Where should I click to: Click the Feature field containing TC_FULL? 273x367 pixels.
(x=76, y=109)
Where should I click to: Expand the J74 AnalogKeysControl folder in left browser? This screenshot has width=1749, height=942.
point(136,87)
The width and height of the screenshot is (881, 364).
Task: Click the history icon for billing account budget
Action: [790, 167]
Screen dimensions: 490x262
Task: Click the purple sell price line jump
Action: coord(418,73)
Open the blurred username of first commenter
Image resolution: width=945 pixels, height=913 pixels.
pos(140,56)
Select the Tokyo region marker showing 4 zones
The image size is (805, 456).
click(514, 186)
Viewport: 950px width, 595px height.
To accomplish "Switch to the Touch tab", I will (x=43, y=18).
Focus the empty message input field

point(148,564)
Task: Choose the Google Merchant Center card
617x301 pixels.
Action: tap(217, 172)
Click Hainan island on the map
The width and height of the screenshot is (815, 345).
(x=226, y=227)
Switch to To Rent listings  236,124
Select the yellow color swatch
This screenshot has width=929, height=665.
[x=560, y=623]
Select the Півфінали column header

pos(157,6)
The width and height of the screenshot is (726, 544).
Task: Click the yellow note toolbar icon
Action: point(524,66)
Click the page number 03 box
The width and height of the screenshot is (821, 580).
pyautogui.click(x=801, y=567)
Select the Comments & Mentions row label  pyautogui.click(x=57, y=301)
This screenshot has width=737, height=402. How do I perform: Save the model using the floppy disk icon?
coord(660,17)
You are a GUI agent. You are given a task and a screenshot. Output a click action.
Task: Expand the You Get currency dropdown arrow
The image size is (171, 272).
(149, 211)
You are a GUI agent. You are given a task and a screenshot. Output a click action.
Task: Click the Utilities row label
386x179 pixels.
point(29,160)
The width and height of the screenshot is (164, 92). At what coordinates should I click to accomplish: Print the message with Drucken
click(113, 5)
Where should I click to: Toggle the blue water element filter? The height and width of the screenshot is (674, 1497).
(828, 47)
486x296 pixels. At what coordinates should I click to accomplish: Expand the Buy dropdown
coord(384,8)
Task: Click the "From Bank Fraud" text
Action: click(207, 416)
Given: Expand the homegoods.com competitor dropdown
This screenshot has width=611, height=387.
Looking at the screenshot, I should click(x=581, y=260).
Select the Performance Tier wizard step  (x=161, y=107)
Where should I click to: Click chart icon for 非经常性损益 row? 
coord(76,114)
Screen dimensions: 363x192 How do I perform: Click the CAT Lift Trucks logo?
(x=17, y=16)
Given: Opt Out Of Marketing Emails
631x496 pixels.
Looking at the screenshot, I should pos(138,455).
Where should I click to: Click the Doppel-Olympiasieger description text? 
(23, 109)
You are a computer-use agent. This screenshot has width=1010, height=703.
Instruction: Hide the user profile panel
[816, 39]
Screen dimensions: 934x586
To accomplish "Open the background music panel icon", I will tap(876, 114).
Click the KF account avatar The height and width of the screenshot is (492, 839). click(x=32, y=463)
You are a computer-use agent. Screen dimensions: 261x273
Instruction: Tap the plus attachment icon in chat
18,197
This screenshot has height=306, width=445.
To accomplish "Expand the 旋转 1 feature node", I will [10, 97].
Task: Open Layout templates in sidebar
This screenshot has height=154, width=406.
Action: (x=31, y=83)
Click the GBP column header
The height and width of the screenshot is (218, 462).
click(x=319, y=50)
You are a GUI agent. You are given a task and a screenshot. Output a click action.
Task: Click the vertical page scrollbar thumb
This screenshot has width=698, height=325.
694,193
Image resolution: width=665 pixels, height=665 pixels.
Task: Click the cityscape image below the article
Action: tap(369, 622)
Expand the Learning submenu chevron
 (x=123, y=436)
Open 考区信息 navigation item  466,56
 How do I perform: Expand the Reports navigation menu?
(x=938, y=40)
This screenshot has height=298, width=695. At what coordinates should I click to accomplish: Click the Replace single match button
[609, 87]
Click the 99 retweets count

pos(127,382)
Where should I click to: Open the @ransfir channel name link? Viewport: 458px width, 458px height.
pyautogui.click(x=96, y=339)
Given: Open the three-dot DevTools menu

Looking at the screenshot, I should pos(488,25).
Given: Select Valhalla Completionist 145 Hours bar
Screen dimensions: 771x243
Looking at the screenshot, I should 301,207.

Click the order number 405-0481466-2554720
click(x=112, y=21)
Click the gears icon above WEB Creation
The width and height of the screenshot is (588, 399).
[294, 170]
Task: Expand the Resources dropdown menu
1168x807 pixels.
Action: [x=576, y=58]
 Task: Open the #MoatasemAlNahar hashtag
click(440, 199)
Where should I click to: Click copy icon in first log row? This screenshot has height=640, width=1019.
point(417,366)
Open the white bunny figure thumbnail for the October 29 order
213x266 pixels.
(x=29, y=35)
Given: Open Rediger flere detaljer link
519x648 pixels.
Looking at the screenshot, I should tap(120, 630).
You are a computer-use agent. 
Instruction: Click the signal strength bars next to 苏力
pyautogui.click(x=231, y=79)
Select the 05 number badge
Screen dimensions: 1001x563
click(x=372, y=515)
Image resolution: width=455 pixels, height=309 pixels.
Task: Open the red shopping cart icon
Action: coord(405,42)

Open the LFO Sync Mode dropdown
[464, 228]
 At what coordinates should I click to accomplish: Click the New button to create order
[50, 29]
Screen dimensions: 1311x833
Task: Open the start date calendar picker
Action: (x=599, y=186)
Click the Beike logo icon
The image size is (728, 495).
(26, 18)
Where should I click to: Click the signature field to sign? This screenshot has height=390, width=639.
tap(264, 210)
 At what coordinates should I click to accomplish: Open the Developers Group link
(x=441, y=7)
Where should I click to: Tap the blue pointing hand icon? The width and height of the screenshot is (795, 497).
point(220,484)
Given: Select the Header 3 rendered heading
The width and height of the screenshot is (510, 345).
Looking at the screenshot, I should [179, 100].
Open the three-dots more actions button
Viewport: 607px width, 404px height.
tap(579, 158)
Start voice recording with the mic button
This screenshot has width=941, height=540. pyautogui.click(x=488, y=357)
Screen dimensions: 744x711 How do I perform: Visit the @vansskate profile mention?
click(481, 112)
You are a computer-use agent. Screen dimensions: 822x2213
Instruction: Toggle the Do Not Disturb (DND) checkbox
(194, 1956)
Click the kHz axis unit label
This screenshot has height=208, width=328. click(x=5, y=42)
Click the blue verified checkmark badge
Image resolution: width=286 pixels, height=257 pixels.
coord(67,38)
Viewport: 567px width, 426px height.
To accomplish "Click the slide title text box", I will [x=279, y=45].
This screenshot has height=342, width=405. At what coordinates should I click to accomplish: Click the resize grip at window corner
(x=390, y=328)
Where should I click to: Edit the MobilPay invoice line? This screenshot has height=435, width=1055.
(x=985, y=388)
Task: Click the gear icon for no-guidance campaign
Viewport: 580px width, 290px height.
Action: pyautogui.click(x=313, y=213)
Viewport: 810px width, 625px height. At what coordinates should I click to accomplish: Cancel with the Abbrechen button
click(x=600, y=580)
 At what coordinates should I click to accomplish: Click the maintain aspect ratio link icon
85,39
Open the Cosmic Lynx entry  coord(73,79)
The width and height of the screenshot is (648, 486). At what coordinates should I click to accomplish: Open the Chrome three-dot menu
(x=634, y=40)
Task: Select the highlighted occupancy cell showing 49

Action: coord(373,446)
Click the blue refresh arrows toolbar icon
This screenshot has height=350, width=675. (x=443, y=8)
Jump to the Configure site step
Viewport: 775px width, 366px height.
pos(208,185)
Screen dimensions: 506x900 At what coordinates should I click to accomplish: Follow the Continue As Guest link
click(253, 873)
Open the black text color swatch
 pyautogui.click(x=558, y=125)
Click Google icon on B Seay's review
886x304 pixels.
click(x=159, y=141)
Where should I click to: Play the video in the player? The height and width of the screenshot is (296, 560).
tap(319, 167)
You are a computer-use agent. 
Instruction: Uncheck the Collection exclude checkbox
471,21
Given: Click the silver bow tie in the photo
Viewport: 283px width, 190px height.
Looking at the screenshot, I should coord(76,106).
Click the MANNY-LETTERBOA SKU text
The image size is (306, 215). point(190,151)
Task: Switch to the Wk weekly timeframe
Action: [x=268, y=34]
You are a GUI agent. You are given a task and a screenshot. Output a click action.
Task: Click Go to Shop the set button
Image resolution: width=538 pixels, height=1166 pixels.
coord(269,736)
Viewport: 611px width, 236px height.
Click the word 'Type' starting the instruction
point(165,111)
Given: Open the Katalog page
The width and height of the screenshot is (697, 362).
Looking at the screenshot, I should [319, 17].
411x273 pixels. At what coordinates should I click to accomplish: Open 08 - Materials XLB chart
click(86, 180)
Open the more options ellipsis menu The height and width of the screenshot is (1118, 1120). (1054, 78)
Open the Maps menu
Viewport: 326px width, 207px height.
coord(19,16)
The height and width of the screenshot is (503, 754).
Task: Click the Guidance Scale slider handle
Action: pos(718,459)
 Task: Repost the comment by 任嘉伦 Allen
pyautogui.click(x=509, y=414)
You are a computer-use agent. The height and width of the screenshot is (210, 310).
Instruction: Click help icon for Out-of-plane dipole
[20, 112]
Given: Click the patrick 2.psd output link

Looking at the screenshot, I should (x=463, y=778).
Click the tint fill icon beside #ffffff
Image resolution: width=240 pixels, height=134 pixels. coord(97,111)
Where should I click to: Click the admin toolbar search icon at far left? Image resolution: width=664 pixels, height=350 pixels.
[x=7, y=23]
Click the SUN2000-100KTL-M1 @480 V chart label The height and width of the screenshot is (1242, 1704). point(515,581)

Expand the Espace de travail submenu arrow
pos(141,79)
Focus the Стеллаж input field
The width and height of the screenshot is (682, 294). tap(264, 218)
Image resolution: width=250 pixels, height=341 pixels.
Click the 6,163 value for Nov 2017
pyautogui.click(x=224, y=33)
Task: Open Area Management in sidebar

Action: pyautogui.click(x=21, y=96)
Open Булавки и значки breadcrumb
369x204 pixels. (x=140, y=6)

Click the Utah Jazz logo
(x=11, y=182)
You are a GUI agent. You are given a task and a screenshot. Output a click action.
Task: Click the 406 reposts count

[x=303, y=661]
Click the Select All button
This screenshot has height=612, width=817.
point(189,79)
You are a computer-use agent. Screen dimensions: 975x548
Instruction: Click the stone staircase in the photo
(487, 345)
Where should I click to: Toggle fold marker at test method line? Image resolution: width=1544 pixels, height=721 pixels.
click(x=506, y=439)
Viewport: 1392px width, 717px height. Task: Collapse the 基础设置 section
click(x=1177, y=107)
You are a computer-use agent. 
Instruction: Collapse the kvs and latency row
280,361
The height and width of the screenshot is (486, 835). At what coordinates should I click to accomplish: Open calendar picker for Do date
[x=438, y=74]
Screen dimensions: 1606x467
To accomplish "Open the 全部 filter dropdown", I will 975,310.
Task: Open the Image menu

▸ **Prompt**: Scan the preceding records line by line, and state how many lines contain "page". Nothing else belongs in the answer.

▸ **Worked solution**: 3